May 13, 2011
Social Security deficits now ‘permanent’
By Stephen Dinan
The Washington Times
Social Security will run a permanent yearly deficit when looking at the program’s tax revenues compared to what it must pay out in benefits, the program’s trustees said Friday in a report that found both the outlook for Social Security and Medicare, the two major federal social safety-net programs, have worsened over the last year.
Medicare’s hospital insurance trust fund is now slated to run out of money in 2024, or five years earlier than last year’s projection, while Social Security’s trust fund will be exhausted by 2036, a year earlier than the prior projection.

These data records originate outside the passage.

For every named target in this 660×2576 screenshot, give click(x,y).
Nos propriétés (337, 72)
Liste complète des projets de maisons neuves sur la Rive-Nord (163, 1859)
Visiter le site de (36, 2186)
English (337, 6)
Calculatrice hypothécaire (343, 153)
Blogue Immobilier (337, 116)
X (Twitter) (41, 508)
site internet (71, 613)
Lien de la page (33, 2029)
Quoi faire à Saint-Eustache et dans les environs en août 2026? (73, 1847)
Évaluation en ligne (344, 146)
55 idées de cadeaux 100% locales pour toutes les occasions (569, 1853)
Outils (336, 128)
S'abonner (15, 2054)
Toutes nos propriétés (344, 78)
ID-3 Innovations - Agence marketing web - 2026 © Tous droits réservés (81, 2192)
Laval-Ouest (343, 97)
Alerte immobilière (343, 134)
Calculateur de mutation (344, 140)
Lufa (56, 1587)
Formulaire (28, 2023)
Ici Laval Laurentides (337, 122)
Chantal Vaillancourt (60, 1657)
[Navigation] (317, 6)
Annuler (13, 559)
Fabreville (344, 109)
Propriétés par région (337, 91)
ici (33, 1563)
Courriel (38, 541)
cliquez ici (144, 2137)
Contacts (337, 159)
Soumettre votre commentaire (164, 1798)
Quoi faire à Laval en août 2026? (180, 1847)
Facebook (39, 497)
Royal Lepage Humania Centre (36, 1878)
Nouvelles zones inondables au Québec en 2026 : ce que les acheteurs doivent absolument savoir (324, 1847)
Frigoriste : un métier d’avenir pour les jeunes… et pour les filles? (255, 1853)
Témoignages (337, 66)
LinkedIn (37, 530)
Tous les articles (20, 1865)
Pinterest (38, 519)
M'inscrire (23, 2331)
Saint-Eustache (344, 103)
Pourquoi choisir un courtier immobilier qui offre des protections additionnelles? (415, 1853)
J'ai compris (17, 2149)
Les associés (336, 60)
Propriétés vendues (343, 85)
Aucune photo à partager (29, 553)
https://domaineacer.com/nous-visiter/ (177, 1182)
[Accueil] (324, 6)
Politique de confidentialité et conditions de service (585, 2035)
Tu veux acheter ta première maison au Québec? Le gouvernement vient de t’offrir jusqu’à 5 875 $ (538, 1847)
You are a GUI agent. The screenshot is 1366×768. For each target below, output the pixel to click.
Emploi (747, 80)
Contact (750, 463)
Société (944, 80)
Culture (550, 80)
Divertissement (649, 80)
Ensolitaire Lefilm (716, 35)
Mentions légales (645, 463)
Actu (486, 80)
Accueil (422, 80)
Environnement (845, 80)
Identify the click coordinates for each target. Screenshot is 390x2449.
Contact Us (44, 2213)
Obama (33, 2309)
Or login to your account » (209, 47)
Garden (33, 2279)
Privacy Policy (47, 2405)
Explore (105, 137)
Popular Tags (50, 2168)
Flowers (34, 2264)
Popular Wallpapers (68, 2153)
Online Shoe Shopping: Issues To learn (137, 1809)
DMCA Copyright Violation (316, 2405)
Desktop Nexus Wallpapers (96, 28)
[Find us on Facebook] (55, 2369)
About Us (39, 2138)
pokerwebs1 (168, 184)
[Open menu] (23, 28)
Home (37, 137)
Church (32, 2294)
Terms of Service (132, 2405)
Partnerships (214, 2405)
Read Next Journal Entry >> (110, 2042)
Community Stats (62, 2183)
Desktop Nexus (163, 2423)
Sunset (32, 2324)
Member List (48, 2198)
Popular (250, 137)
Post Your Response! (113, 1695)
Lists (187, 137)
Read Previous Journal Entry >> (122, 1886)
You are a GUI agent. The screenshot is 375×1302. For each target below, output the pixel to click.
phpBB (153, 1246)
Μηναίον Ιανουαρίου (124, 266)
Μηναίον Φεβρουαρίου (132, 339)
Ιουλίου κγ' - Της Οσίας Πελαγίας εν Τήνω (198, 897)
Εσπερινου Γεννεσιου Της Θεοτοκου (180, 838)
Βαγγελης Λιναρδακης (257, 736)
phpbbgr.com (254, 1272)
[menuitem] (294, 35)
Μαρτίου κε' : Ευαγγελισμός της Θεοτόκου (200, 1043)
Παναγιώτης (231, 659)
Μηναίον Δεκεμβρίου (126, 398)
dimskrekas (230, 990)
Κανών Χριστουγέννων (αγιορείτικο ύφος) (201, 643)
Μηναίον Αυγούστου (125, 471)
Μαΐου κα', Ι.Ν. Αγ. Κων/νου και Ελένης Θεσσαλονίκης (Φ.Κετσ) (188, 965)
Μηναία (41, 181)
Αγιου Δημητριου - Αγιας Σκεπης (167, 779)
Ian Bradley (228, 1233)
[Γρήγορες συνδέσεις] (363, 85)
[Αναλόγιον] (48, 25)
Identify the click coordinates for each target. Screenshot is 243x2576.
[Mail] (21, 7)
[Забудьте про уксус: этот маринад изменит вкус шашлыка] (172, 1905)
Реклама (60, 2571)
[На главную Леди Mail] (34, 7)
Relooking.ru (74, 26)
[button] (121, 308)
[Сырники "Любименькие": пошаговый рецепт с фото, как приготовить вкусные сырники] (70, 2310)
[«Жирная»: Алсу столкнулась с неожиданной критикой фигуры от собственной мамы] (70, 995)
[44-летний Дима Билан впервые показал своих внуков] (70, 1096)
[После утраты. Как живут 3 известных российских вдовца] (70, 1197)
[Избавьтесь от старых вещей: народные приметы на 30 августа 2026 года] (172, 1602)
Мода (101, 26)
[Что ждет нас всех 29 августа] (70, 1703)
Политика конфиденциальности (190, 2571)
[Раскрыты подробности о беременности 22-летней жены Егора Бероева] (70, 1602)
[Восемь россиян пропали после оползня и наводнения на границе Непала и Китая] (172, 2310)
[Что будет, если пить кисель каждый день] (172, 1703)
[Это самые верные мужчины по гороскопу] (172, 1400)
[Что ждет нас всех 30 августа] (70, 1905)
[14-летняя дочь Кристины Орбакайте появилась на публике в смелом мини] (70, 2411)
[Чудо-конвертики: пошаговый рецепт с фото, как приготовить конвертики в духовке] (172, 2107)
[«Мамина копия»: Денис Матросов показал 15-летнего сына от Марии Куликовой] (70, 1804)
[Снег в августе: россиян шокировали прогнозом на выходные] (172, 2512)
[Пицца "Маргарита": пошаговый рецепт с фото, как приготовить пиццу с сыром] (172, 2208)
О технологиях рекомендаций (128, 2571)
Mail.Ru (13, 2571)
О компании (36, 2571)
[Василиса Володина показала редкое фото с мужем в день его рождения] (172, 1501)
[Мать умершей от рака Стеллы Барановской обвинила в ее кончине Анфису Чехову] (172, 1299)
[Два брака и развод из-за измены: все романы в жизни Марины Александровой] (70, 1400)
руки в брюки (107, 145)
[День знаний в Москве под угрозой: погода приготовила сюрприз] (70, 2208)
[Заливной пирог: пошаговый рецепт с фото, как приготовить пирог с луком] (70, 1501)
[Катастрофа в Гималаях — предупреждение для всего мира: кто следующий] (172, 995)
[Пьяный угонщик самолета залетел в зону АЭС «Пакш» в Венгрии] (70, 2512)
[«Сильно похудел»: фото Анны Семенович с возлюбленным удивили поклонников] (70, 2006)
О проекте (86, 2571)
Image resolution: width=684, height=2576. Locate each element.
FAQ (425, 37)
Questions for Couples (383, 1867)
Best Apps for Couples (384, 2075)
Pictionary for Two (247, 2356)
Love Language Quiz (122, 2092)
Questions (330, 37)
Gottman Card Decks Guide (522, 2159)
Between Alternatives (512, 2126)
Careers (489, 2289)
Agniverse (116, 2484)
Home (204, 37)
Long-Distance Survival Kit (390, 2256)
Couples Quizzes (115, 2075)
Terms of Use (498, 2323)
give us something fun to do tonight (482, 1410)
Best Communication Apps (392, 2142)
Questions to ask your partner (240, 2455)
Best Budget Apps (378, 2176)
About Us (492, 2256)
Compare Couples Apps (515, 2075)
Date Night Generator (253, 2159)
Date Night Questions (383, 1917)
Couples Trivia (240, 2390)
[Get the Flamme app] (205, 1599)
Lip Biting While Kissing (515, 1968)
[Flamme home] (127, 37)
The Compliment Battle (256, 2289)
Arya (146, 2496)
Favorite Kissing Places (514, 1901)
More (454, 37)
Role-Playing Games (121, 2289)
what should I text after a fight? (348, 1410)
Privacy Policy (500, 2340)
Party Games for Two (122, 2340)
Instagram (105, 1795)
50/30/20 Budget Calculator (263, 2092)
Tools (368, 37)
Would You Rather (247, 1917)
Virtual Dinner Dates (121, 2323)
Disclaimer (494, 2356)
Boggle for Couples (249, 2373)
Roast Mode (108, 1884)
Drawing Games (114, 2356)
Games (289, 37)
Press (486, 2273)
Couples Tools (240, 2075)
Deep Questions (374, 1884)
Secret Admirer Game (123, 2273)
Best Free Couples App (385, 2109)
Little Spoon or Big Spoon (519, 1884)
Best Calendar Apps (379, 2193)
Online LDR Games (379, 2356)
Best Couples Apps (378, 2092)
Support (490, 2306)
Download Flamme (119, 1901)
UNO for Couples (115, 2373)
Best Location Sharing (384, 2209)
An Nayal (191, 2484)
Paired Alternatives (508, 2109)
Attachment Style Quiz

The trustees stressed that exhaustion of the trust funds doesn’t mean the programs will stop paying all benefits. Social Security could fund about three-fourths of benefits past 2036, and Medicare could pay 90 percent of benefits past 2024 under current trends.
The figures come as Congress and President Obama are wrestling over whether to make major changes to the entitlement spending, and Republicans said the new projections should force the debate to turn in their direction.
“Today’s report makes it clearer than ever that doing nothing is not an option. The failure to act means current as well as future beneficiaries, will face significant cuts even sooner than previously estimated,” said three top House Republicans on the Ways and Means Committee, which oversees both programs.